This is such a strong image made stronger by Hazard’s mastery of colour and shading, creating an almost iridescent effect. A beautiful and emotionally charged piece. There is a rather nice little cameo appearance by Smak whose ‘no justice, no peace’ writing edges the top of the fist. So good to see this as part of this collaboration.
Clearly, this piece is more about the subject than it is about the artist, however as a chronicler of street art in Bristol I reserve the right to acknowledge and praise the artist Hazard for painting such a poignant and striking piece for #blacklivesmatter.
This is yet another wonderful and uniquely Bristolian piece from this brilliant artist. How lucky to have had two new pieces from her in recent weeks.
Of course, the Bristol BLM demonstration has hit the headlines at the weekend for the pulling down and throwing into the floating harbour of a statue commemorating Edward Colston, a Bristol slave trader. This lawless act has caused consternation at the highest levels of government, but I have to say it was completely understandable and rather predictable. The Bristol constabulary were amazing in the way they dealt with the demonstration and prevented anything flaring up by keeping a light touch approach to policing. One really has to ask what a statue commemorating Colston was doing in the centre of town in this day and age in the first place.
Without denying our history (a dangerous avenue) perhaps it is time to have a review of our commemorative monuments in today’s context and to mothball or place into historical museums statues that are inappropriate today.
Ah what joy, a fabulous new piece from Hazard in the middle of St Paul’s. I understand the piece has been painted in lieu of the St Paul’s carnival, which of course won’t be happening this year.
Hazard has painted a stylish and colourful face with an incredibly ornate headdress loaded up with feathers and flowers. It is a really stunning piece and sits right up there with some of her very best work.

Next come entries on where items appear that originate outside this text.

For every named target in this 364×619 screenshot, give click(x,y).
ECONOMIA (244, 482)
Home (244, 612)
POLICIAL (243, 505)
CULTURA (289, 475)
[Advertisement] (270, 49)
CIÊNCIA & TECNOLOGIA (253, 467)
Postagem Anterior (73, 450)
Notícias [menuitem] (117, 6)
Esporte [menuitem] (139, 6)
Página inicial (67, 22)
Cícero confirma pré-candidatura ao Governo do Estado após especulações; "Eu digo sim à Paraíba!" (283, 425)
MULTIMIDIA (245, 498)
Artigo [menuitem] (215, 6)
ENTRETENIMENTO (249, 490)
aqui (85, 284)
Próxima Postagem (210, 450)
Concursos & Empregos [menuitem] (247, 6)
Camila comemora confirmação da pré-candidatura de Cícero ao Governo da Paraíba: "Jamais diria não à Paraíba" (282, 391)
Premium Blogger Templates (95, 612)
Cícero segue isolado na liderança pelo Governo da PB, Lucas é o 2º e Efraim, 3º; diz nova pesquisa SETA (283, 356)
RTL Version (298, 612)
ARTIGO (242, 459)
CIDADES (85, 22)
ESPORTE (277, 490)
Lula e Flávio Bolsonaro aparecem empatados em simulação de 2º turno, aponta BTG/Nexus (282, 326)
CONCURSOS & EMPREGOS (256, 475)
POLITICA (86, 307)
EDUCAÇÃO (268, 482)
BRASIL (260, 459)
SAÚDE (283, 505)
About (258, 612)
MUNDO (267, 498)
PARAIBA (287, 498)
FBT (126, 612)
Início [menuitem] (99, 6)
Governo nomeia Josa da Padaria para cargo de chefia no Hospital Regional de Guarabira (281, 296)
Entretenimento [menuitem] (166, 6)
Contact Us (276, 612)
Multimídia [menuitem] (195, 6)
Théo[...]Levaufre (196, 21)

I sometimes have to pinch myself when I see her work here in her home town, we are truly blessed and privileged to see her pieces around us and in our manor. I suspect that unlike much of her work, this one will be around for a long while. An outstanding beauty from Hazard.

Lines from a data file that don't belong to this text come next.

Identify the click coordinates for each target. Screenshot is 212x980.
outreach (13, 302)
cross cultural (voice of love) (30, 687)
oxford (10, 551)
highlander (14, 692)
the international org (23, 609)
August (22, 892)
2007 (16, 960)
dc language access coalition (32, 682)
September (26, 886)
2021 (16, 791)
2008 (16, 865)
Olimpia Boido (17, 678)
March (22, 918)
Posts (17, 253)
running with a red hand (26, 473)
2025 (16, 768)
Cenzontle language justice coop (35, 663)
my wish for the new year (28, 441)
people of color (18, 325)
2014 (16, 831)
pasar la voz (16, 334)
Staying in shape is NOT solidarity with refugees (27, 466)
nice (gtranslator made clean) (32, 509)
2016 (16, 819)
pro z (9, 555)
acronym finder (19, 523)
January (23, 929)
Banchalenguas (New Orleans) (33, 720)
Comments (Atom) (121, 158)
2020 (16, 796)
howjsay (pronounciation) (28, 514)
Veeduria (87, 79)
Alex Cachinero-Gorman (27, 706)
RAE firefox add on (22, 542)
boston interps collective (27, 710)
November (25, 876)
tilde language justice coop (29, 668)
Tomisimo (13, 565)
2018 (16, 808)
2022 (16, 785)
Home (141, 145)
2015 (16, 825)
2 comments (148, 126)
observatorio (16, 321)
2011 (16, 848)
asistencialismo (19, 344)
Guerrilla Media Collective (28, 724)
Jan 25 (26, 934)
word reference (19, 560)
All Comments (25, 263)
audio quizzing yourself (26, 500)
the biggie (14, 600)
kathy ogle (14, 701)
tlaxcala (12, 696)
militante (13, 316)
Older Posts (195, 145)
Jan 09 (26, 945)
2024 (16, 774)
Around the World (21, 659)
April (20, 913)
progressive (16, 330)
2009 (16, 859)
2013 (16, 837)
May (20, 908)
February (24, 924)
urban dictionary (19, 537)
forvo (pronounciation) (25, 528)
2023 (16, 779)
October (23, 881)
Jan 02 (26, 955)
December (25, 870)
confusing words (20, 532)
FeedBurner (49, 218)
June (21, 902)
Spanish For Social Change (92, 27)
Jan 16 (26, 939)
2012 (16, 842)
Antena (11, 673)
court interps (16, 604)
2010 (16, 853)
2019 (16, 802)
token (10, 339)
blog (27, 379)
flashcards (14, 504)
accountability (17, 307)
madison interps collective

I have been to this hoarding three times and each time the light has been overpowering (whatever happened to those overcast days?). The sun reflects off the windows of buildings behind the camera which reflect dappled sunlight all over this wall, ruining any chance of a decent shot. To take these pictures I waited 20 minutes for the slowest-moving solitary cloud to pass over the sun (I guess I was lucky), and then had to act fast.

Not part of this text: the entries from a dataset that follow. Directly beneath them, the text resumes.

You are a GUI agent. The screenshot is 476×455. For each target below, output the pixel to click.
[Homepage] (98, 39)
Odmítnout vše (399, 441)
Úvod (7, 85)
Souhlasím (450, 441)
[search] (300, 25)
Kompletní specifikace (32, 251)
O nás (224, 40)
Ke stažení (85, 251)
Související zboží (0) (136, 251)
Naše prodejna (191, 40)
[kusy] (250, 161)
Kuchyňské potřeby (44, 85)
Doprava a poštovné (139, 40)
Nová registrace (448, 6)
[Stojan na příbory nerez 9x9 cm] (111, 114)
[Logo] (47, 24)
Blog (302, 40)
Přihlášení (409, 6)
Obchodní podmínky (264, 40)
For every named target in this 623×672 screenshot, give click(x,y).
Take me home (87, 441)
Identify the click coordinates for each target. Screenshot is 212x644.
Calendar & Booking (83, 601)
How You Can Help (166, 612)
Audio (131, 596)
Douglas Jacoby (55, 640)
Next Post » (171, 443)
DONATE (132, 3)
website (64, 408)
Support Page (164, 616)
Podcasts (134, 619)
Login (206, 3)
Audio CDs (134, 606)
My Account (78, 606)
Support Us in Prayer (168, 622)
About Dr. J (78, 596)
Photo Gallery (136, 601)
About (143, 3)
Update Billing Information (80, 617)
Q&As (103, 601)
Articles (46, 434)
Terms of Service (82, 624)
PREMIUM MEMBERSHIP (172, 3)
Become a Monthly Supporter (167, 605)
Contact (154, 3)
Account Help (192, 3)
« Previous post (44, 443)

The beautiful collaboration is from Hazard and Smak and I think was one of the very last pre-lock down pieces in town. The hoarding surrounds a whole block that has been demolished, bar one single house, which you can see in this photograph. It is like a scene from the Disney Pixar movie Up.
On the left is a stunning leopard by Hazard (Harriet Wood) which speaks for itself really. The whiskers are particularly good, and I like the way the whole thing bleeds into the Smak writing next to it.
Smak consistently produces graffiti writing of the highest order and this is another one to enjoy. Book-ended by leopard spots the mixture of angular and rounded letters is beautifully presented and filled thoughtfully with blues and yellows. Altogether a lovely collaboration.
Oh what a beauty… a little piece of heaven just dropped onto the wall beneath Banksy’s Mild Mild West, and it is an absolute humdinger by Hazard. Painted only last week, Hazard has smashed it out of the park (to use a modern phrase – my kids would be laughing if they read this, but not much chance of that ever happening).
I love Hazard’s work, and it is great to see that she is capable of so much more than her trademark portraits. This piece is so good in my view that I actually think it is my favourite of hers… ever. She has captured the colours and proportions of the pigeon perfectly and has somehow created an irridescence on the bird’s breast with greens, whites, yellows and purples – what a job eh? And.., the flowers, flipping heck, the flowers!
I think I might be able to call myself a pigeon fancier, at least this pigeon.
I believe that there is some explanation on the fence in front of this piece, but it wasn’t there when I took these pictures, so I can’t tell you what it says.
This is an absolutely terrific piece from a Bristol fave, Hazard, and she has really stuck to the brief by painting a piece that links to literature and in this case the Maya Angelou autobiography ‘I Know Why the Caged Bird Sings’. I have not read this book, but clearly it is a favourite of the artist, and she has created a beautiful atmosphere of reading with this long wall mural.
What I like about this piece is that it has a real sense of calm about it, from the soft decorative bookends to the gentle light touching the reader’s face, a reader who it utterly absorbed by what she is reading. The piece is in stark contrast to its surroundings but cleverly draws you in so that all you can see is the reader.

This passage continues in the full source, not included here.